The Hindu Business Line/ 27 Apr 2018
By Professor Sukumar Muralidharan
Mood swings of both Pyongyang and Washington DC could change the script, but reconciliation on the Korean peninsula now seems within reach.
The “madman” routine in foreign relations is one that could in certain circumstances, be deployed to great advantage. It involves a simulation of irrational and volatile behaviour, that induces so deep a sense of dread among adversarial states, that some form of appeasement becomes an acceptable course.
Since inheriting the mantle of leadership in North Korea, Kim Jong-Un has fed news reports about a deep streak of insanity, allegedly ordering the murder by toxic needle of a half-brother in Kuala Lumpur and executing dissident generals by placing them in the path of high-powered artillery. He also threw in a steady stream of insult and invective with the seeming assurance — especially since Donald Trump moved into the White House — of reciprocity from that quarter, heightening global concern over an absence of adult responsibility in high places.
Last December, just when the insults were flying at their most furious, US Secretary of State Rex Tillerson, spoke out rather strangely, proposing talks with North Korea. Pushback was almost instantaneous from the White House, which authorised a statement that there had been no change in official policy.
Tillerson’s abrupt sacking mid-March may have been delayed punishment for stepping out of line on North Korea. His designated successor, Mike Pompeo, gained appointment as director of the Central Intelligence Agency (CIA) on the record of his participation as a Congressman from the mid-west — where concern for the outer world is minimal — in intelligence oversight committees.
As a man who sees virtue in the unthinking exercise of power, Pompeo is expected to serve Trump’s agenda better than the former petroleum industry grandee Tillerson. That image of a President moulding his foreign policy team in his own simplistic image, was reinforced when Trump sacked his national security adviser, the highly-regarded three-star general HR McMaster. Replacement John Bolton brought to the job the distinction of being blackballed by his party representatives when the last Republican president, George W Bush, nominated him as ambassador to the United Nations.
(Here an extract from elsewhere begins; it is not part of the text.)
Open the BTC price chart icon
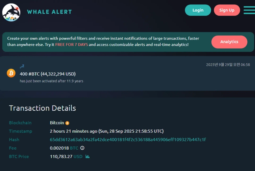This screenshot has height=171, width=255. pos(87,157)
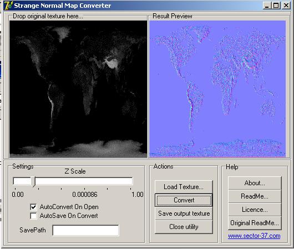Open the ReadMe... file
Image resolution: width=294 pixels, height=249 pixels.
click(x=255, y=196)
Bolton and Pompeo seemed the dream team for a President who thought it rather dumb for the US to scale back spending on nuclear weapons, where it outspends the rest of the world several times over. Bolton has set himself the immediate priority of tearing up a nuclear restraint agreement the US led a number of allies in negotiating with Iran during the Obama presidency. It was totally out of character for this team of hawks then, to initiate a pathway towards a negotiated end to the nuclear crisis on the Korean peninsula. Most breathtaking of course, was Pompeo’s lead role in the process, as Trump’s secret envoy to North Korea over Easter.
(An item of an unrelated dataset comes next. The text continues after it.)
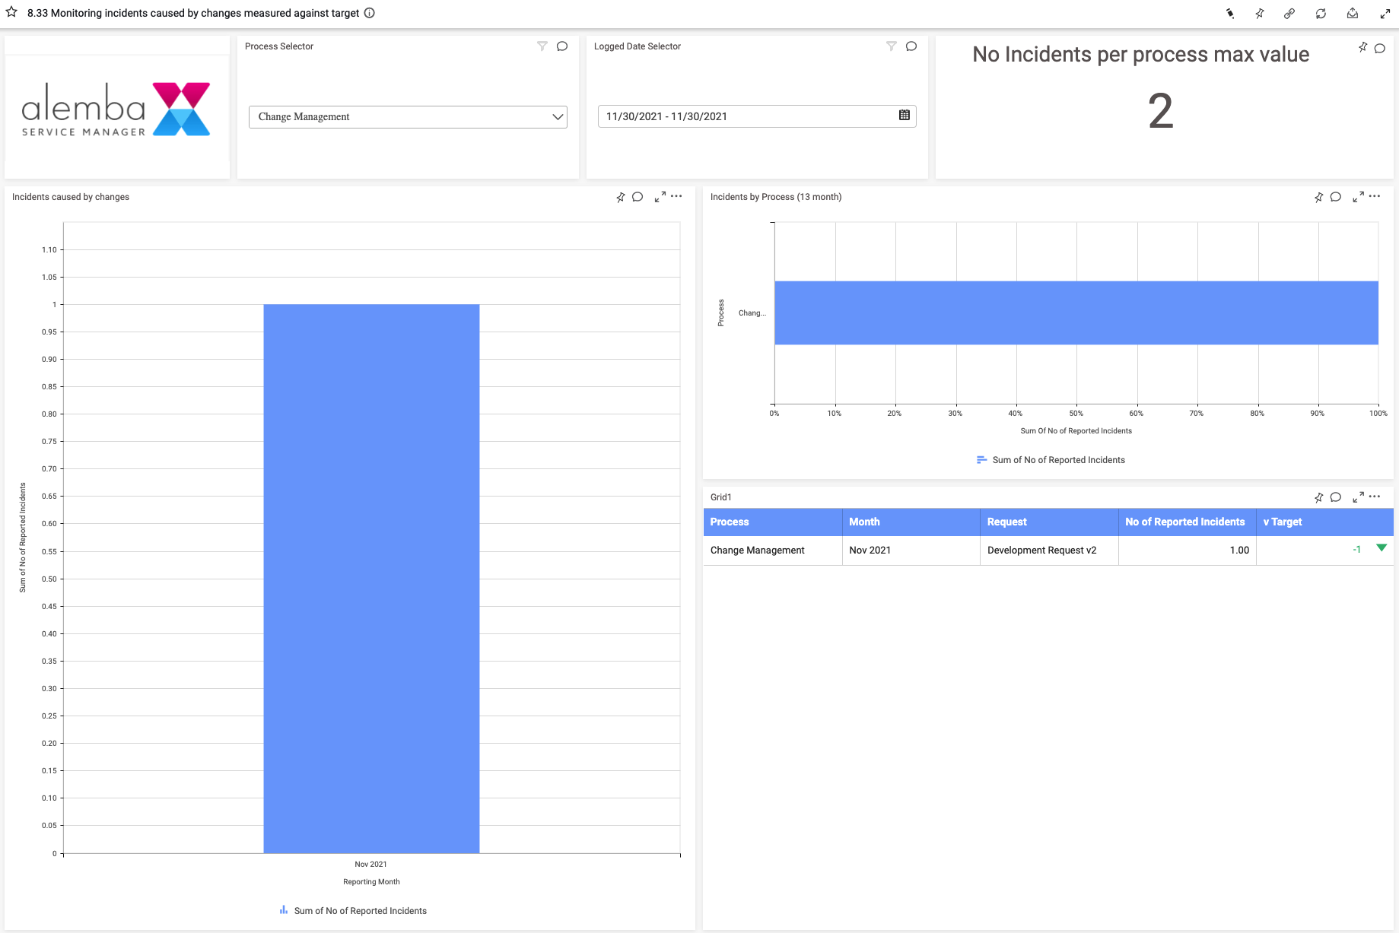Click Development Request v2 grid cell
Screen dimensions: 1399x933
[1041, 551]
Once the sense of novelty was dispelled, what lay revealed was a pathway strewn with obstacles. “Denuclearisation” is the presumed objective, but that is a word which carries different meanings with every one of the principals. For the US, it means a verifiable end of the North Korean nuclear weapons programme, the dismantling of existing explosive devices and their delivery systems and the phased elimination of its fissile material stockpile. For North Korea, it means the elimination of existential threats that originate across a wide theatre, including in US conventional forces stationed in South Korea and Okinawa, and nuclear fleets that sail in the near vicinity.
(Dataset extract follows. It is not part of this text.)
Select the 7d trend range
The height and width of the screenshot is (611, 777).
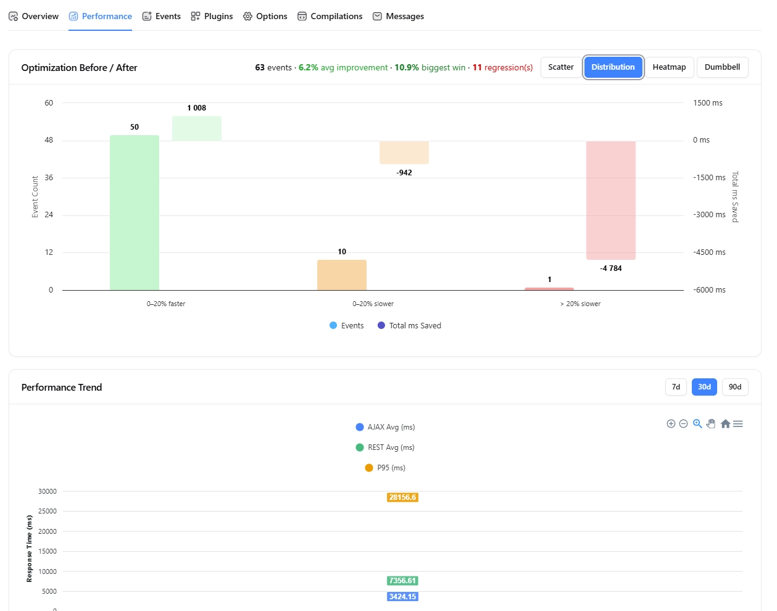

For the US the question is the broader one of safeguarding its pre-eminence in the region and denying strategic room to potential adversaries such as China. Needless to say, China has never been at ease with this wider definition of strategic objects and tilts strongly towards the North Korean perception in seeking US reciprocity in any denuclearisation agreement. Since the first stirrings in the early-’90s, the threat of a North Korean nuclear breakout has attracted several diplomatic initiatives, with each successive iteration involving a reduced US role.
In 1994, the Clinton administration concluded a negotiation begun under its predecessor, with an “Agreed Framework” that involved North Korean disarmament in return for assistance in securing fuel oil and nuclear reactors. By 2002, that deal had unravelled amid disagreements over the scheduling of deliveries from the US side and the inspection of North Korean nuclear facilities to ensure compliance. It finally collapsed when the Bush administration, in the aftermath of the 9/11 attacks , rather implausibly enfolded North Korea with Iran and Iraq, into its theological construct of an “axis of evil”.
North Korea withdrew from the Nuclear Non-Proliferation Treaty in 2003 and tested its first nuclear explosive device in 2006. The burden of enforcing nuclear restraint has since been taken over by China, which has held a series of talks involving three countries other than itself and the two Koreas: the US., Japan and Russia. With the removal of one president by impeachment last year and the election of another who is strongly inclined towards peace, South Korea has signalled that it favours conciliation . This week’s summit of the Koreas is an opportunity for the two estranged neighbours to figure out a way of turning the page on their embittered past.